The US recently has been installing almost a gigawatt of new solar power every quarter, and has just joined the 10 gigawatt club. (A light bulb uses 40 watts; a gigawatt is a billion watts). All new power generation in November came from renewables.
Other signs that the writing is on the wall for dirty hydrocarbons: Through 2020, all new Australian electricity production will be from renewables, mainly wind but 13% will come from large-scale solar. Rooftop solar is also expanding rapidly– a million Australian homes have solar panels— in a country of 22 million with 7.7 million households, that is over 1/8 of them.
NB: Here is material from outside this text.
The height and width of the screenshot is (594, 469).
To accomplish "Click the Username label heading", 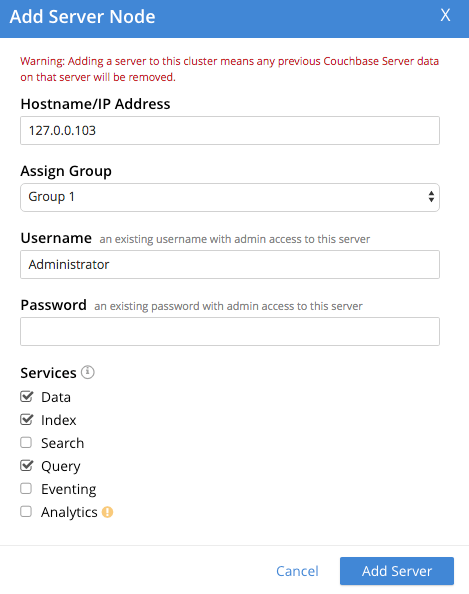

Japan is putting in 7 gigawatts of solar this year because of its new feed-in tariff and the energy crisis caused by the Fukushima nuclear disaster. And China wants to add a mind-boggling 35 gigawatts of solar generation by 2015; it is building a huge array in Xianjang, the traditionally Muslim area of the northwest, part of the Middle Eastern Arid Zone that extends to the Gobi Desert.
Even a conservative state like Georgia is putting in 500 megawatts (i.e. half a gigawatt) of solar, and its energy commission fought off a Koch-Brothers-inspired plan to place a punitive tax on solar panel owners.
The world will replace hydrocarbons with solar and other renewables through this century. Unfortunately, humankind needs to launch a crash program and accomplish the transition in only a couple of decades if it is to avoid the threat of climate instability, a threat more potent and more immediate than most people realize. Unfortunately, there is no chance of us making the transition fast enough to avoid potential catastrophe. We can, however, make it fast enough to mitigate the very worst consequences, if we try.